Pernyataan itu menyita perhatian komunitas keuangan dan kripto, di tengah kekhawatiran sebagian investor terhadap inflasi global, tingginya utang pemerintah, serta arah kebijakan bank sentral yang dinilai dapat menambah ketidakstabilan ekonomi.
Dalam pernyataan terbarunya, Kiyosaki menegaskan keyakinannya bahwa setelah terjadi “crash” besar, harga emas, perak, dan Bitcoin berpotensi naik. Ia juga kembali mengkritik sistem keuangan tradisional, dengan menyoroti meningkatnya utang pemerintah dan kebijakan pencetakan uang sebagai faktor yang dapat melemahkan fondasi keuangan saat ini.
Menurut Kiyosaki, pada periode ketidakpastian, investor cenderung mencari aset yang dianggap mampu mempertahankan nilai kekayaan. Emas dan perak secara historis kerap menjadi pilihan saat pasar bergejolak. Sementara itu, ia menempatkan Bitcoin sebagai alternatif yang dinilai memiliki karakteristik serupa, terutama karena jumlah totalnya dibatasi.
Kiyosaki berpendapat keterbatasan suplai Bitcoin—yang disebut hanya 21 juta koin—membuat sebagian investor memandangnya sebagai aset lindung nilai terhadap inflasi. Dalam kondisi ekonomi yang tidak stabil, aset dengan suplai terbatas sering dianggap lebih tahan terhadap pelemahan nilai mata uang. Pandangan inilah yang ikut mendorong munculnya istilah “emas digital” untuk Bitcoin di kalangan investor tertentu.
Ia juga menilai bahwa jika krisis ekonomi besar terjadi, pasar dapat mengalami kepanikan dalam jangka pendek. Namun setelah itu, arus dana berpotensi mengarah ke aset yang dinilai lebih aman atau lebih mampu menjaga nilai. Dalam konteks tersebut, meningkatnya minat terhadap aset langka disebut dapat mendorong permintaan terhadap Bitcoin, di samping emas dan perak.
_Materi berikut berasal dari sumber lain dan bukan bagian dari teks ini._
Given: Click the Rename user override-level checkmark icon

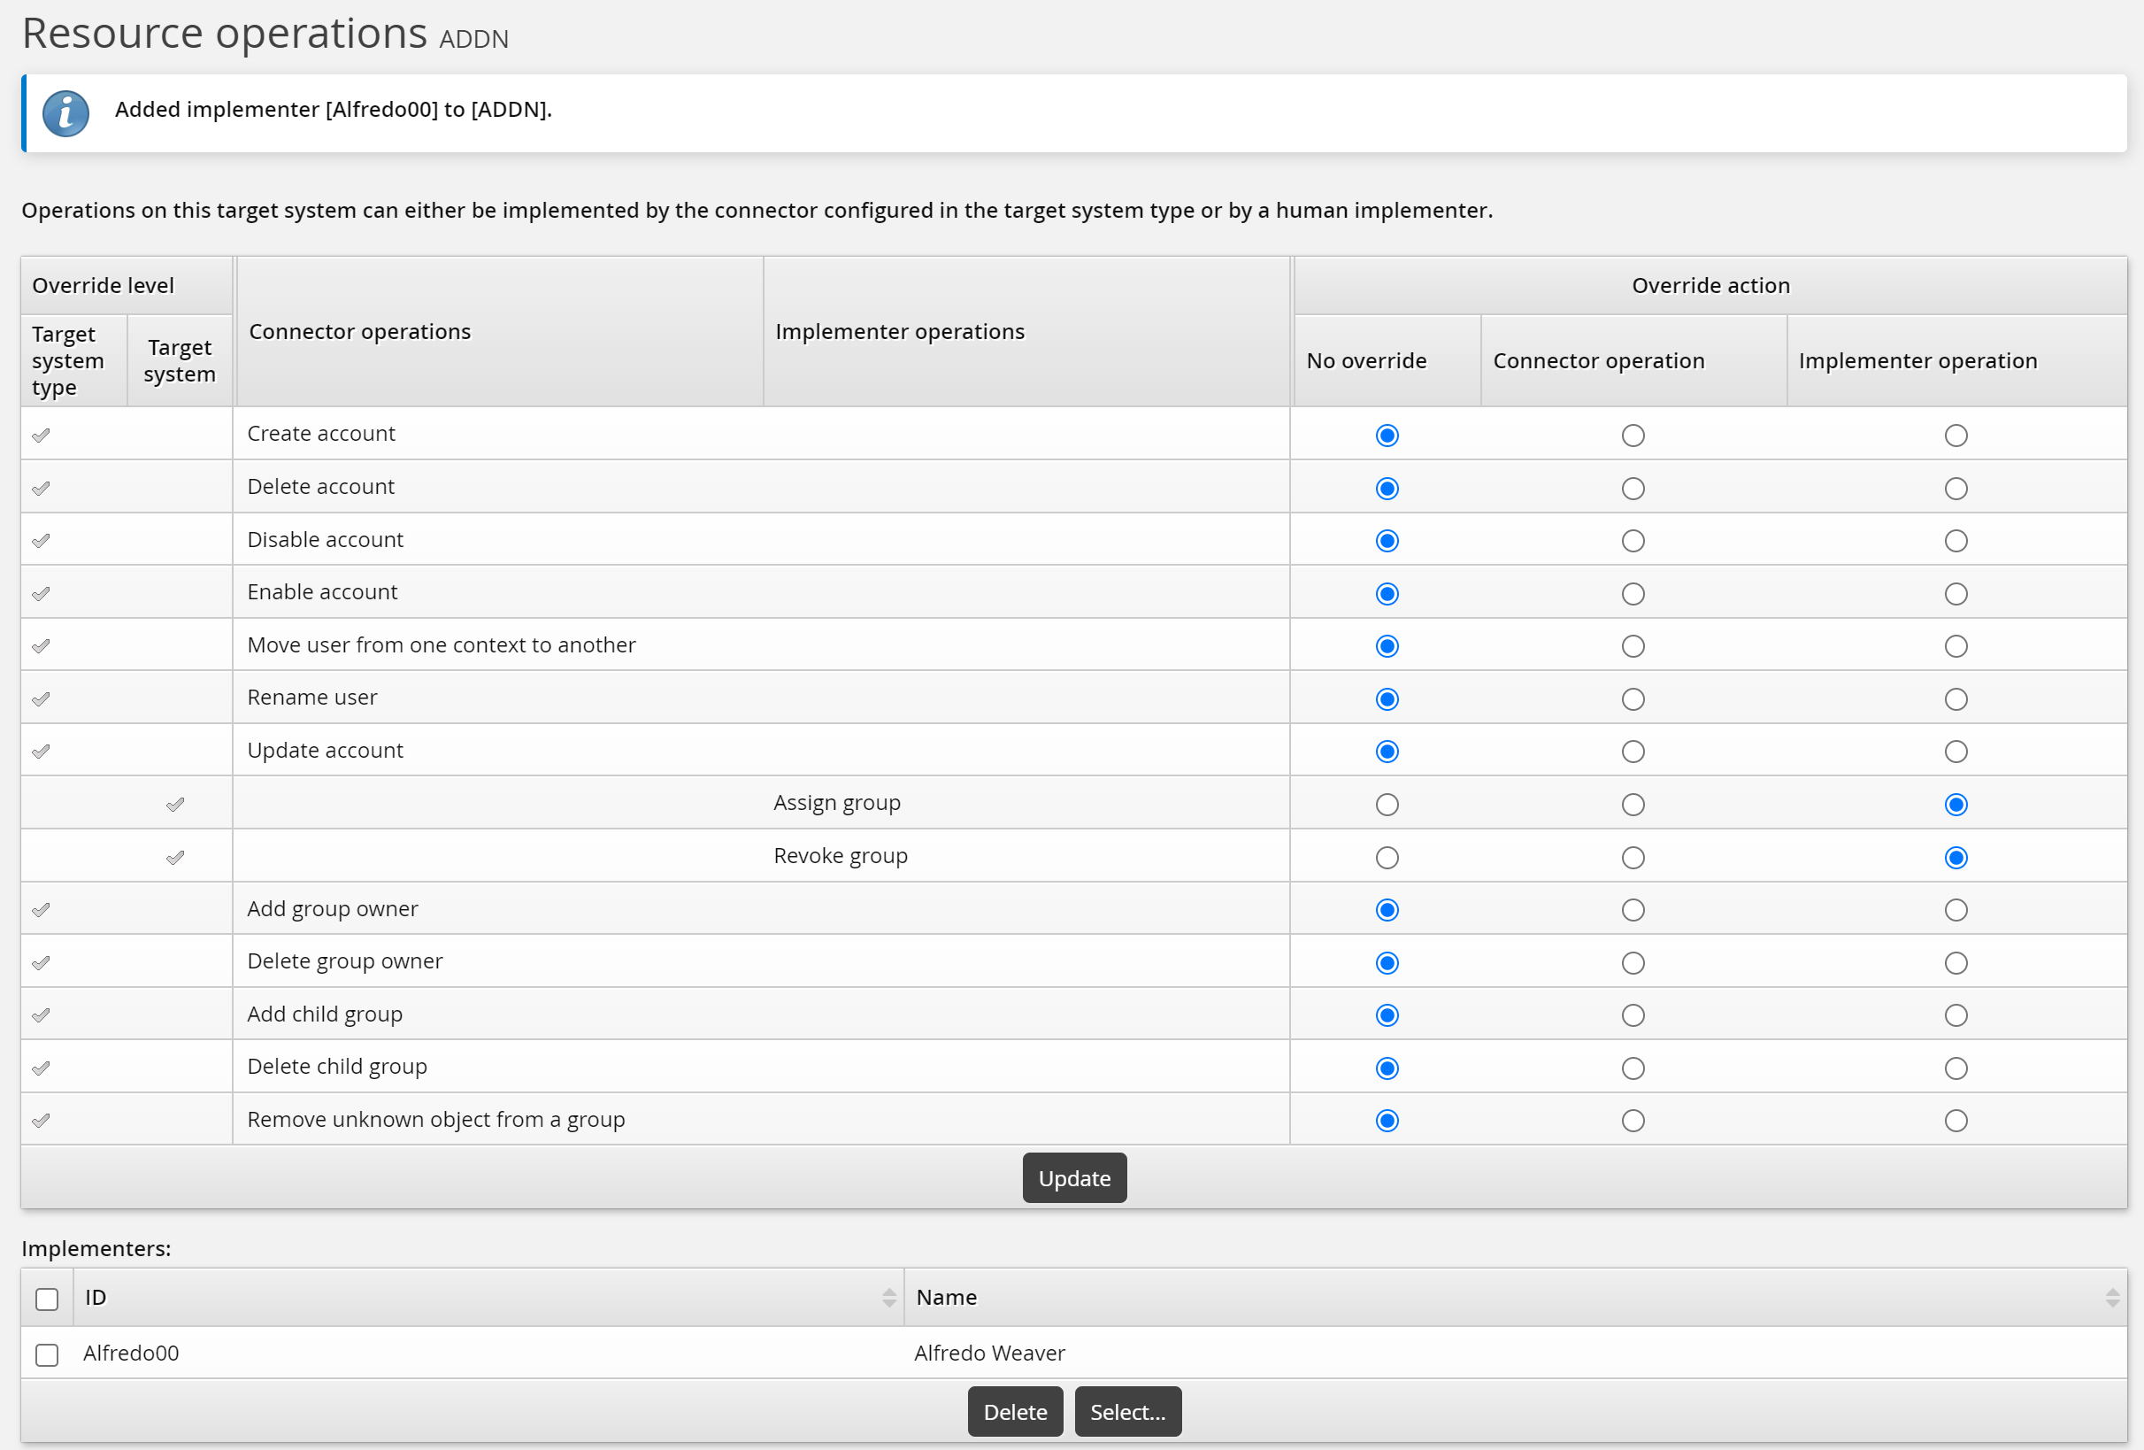Looking at the screenshot, I should [41, 699].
Meski demikian, Kiyosaki mengingatkan bahwa pasar tetap sulit diprediksi. Pergerakan harga, termasuk pada aset kripto, masih sangat dipengaruhi sentimen dan dinamika ekonomi yang berubah-ubah.
Peringatan Kiyosaki kembali memicu diskusi mengenai arah pasar keuangan global dan peran aset digital dalam sistem keuangan. Meski skenario crash yang ia sebut masih berupa prediksi, pernyataannya mencerminkan perdebatan yang semakin luas tentang bagaimana investor mencari perlindungan nilai di tengah ketidakpastian ekonomi.